When picking out a brand at the store, go for the darker, grade B types as these tend to be higher in antioxidants than lighter syrups. Also be sure the only ingredient is 100 percent pure maple syrup with no added ingredients.

11. Raw Honey

Raw honey is an excellent topping for any pancake recipe. It’s sweet and tasty and has been shown to help naturally treat coughs and wounds, boost energy, decrease allergies, and reduce inflammation. One study even found that manuka honey kills more bacteria every available antibiotic! The trick is to find a jar of honey that is raw and unprocessed so that it has not been stripped of its many nutrients.

12. Pink Himalayan Sea Salt

Ingredients You Can Add to Your Pancakes to Make Them Healthier (and More Delicious)

Adding a pinch of sea salt to your pancake batter is a great way to bring out the natural sweetness of berries, bananas, honey or maple syrup. Pink Himalayan sea salt is high in antioxidants that naturally detox the body. Unlike other sources of salt, it contains up to 84 different types of trace minerals.

13. Vanilla Extract

Pure vanilla extract is not only flavorful; it’s also a powerful antioxidant. It has been shown to boost brain power, reduce inflammation, pain, and fevers, and lower cholesterol. Be careful though because a lot of store brands contain hidden sugar.

14. Spices

Sweet spices, such as cinnamon and nutmeg, are a great way to add flavor to your dish without the calories. As a bonus, cinnamon increases blood flow throughout the body and lowers blood sugar in people with diabetes while nutmeg is a brain tonic and naturally reduces pain.

15. Raw Cacao Powder

If chocolate pancakes are your thing, then add in some raw cacao powder in place of the usual sugary chocolate chips. It’s one of the best sources of antioxidant flavonoids ever! Studies show that cocoa may help improve cognitive function, reduce inflammation, promote healthy skin and aging, and even lower your risk of Alzheimer’s disease and stroke. There’s a big difference between raw cacao and cocoa powder though. One is highly processed and the other is raw. Look for a brand that is 100 percent pure unprocessed or raw cacao powder.

16. Nut Butter

Nut butter is flavorful and full of nutrients such as good fats that may be able to protect against heart disease, diabetes, and obesity. They make a great topper to any pancake recipe, or you can put it in the batter before cooking. Nut butters a great binding agent so that you can use them in place of eggs in vegan dishes. Again, be sure there are no sugars added to your favorite store brand. Or you can make your own nut butter at home!

Health Pancake Recipe

 Ingredients You Can Add to Your Pancakes to Make Them Healthier (and More Delicious)

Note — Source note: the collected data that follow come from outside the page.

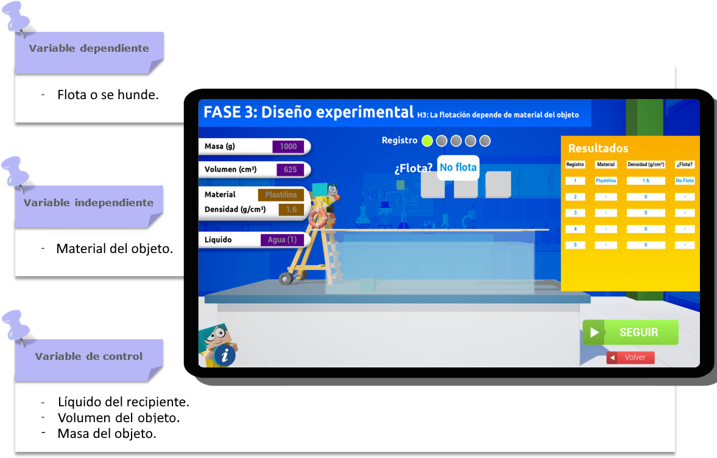The height and width of the screenshot is (458, 717).
Task: Open the info button with mascot
Action: point(225,355)
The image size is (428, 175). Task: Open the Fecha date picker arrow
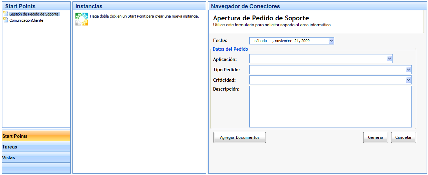click(x=331, y=41)
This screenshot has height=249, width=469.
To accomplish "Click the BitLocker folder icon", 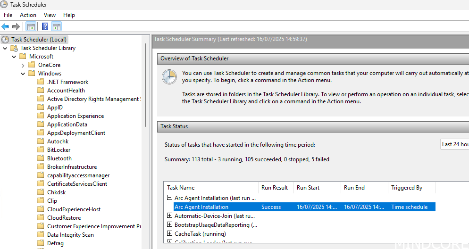I will (x=41, y=150).
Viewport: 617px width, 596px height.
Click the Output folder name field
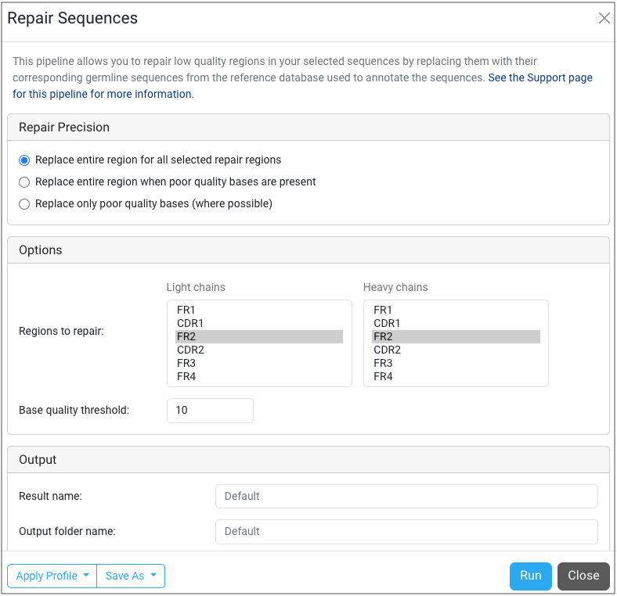[x=406, y=532]
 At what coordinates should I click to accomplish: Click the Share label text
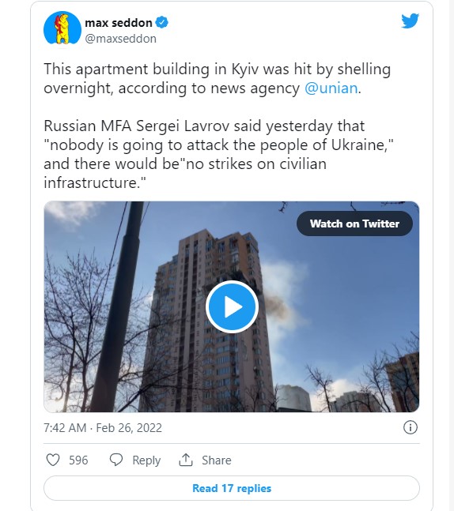217,460
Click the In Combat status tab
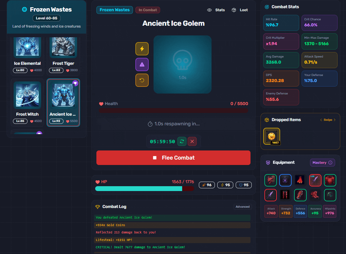 click(x=148, y=10)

The next time you need a pancake fix but want to skip out on all the sugar and unhealthy ingredients, try this recipe instead. It incorporates a lot of the above-mentioned healthy options. These pancakes are paleo, keto-friendly, low-carb and starch-free. Check out the recipe here. Here’s what you’ll need to make it.

Ingredients:

  • One-quarter cup flax meal
  • One large organic, pasture-raised egg
  • One tablespoon nut milk (use water if you’re nut-free; coconut milk will work, too)
  • One-half teaspoon apple cider vinegar
  • One-quarter teaspoon baking soda
  • One-quarter teaspoon vanilla extract
  • Pinch of pink Himalayan sea salt
  • Optional: cinnamon and nutmeg

Directions:

1. Mix all of the ingredients in a bowl and set aside. If the batter is too thick, add some more water, apple cider vinegar or some lemon juice. You want the mixture to be sticky but wet enough to spread throughout the pan easily.

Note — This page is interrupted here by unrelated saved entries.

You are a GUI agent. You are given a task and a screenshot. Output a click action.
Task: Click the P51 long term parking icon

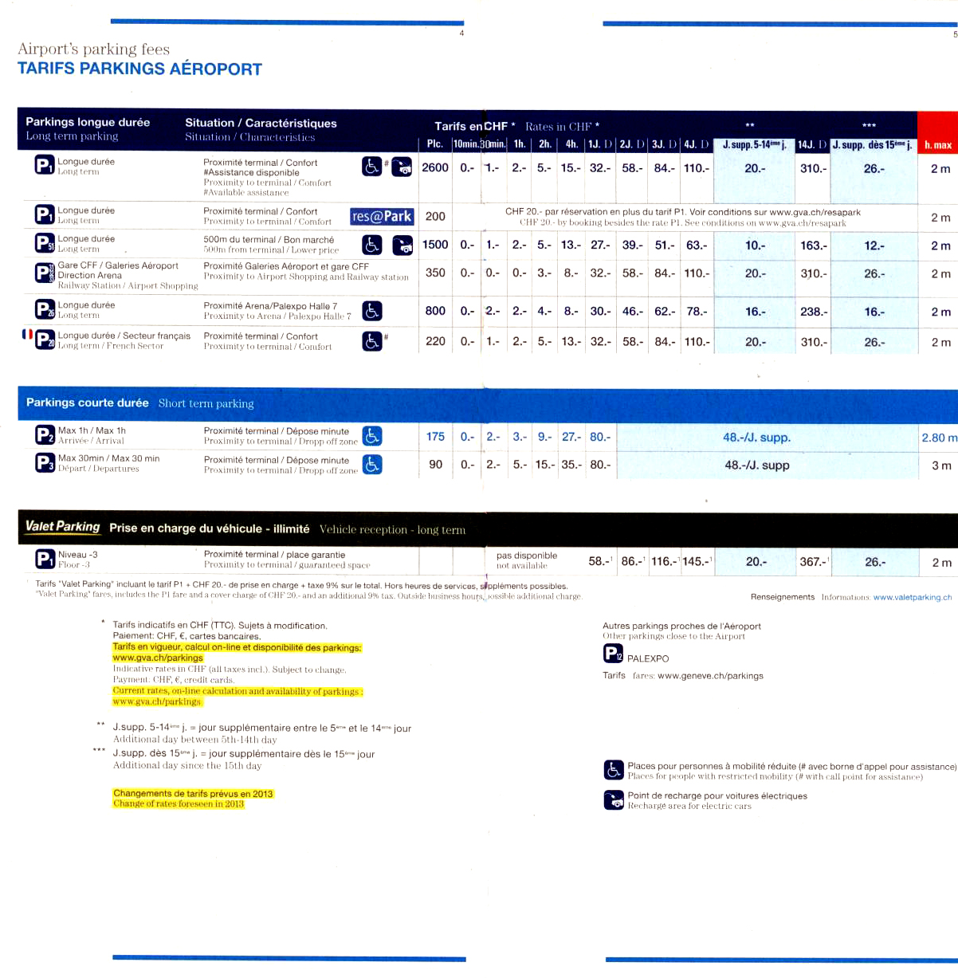pos(45,242)
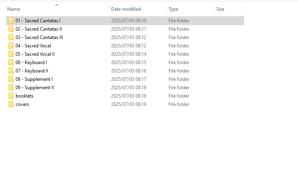Click the File folder type of 06 - Keyboard I
Screen dimensions: 298x178
point(179,63)
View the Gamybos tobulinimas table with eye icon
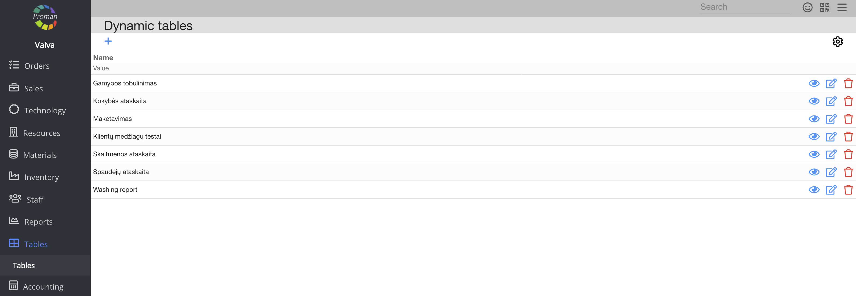 [x=814, y=83]
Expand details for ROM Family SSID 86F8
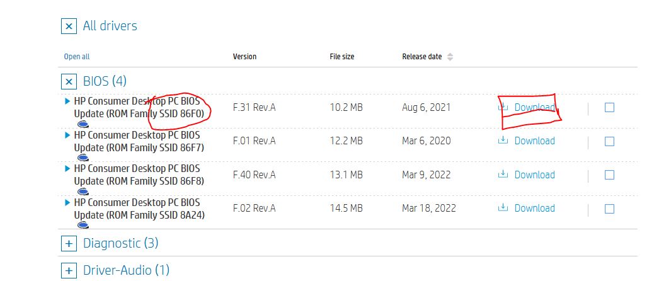The height and width of the screenshot is (281, 659). click(68, 169)
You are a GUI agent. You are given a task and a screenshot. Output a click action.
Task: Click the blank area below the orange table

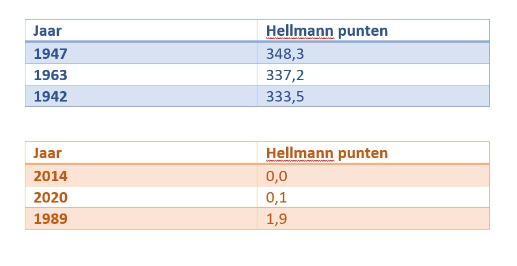tap(257, 248)
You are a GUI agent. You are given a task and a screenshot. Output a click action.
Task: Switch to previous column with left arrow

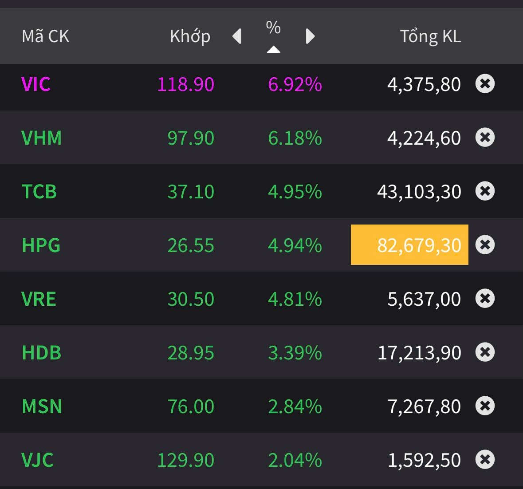(x=237, y=36)
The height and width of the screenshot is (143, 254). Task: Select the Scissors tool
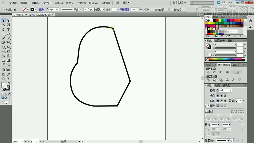point(8,42)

2. Add about two tablespoons of coconut oil or ghee in a frying pan and set to medium heat. Wait a few minutes until the pan is hot before adding the batter.

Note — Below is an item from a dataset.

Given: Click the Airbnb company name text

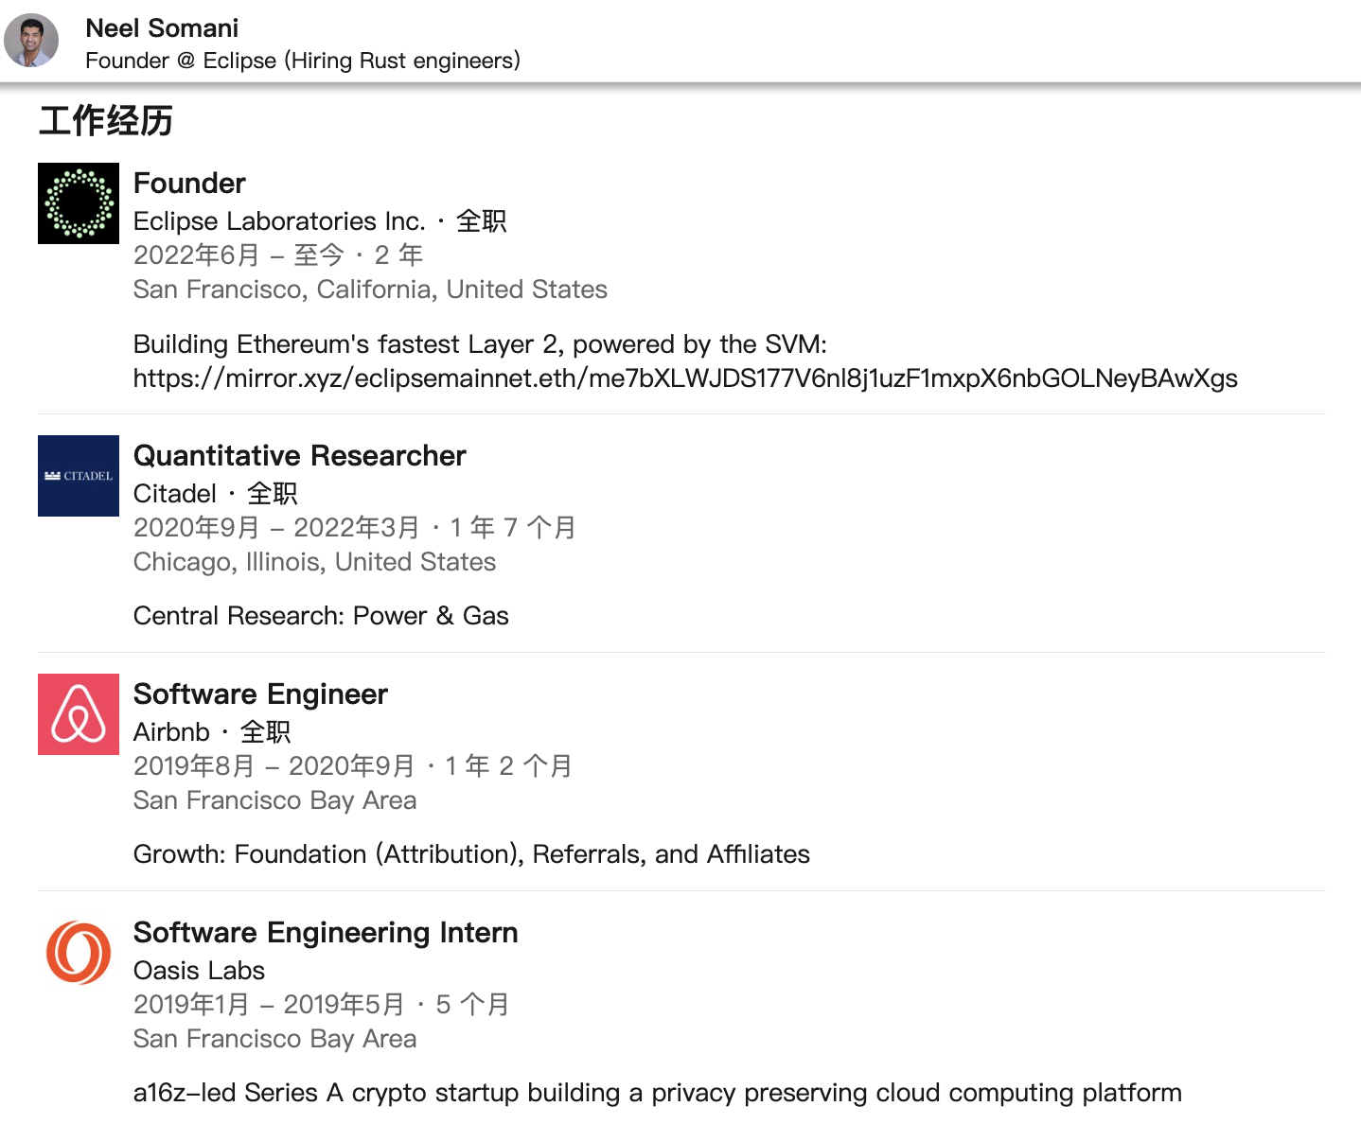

3. Pour or spoon the batter into the frying pan and cook for one to two minutes on each side. You’ll know they are ready to flip when you see little bubbles form in the batter.

4. Once they are done, add to your plate and top with raw honey, maple syrup, or berries. You can also add some nut butter on top, slather some ghee or coconut oil on, or eat them plain!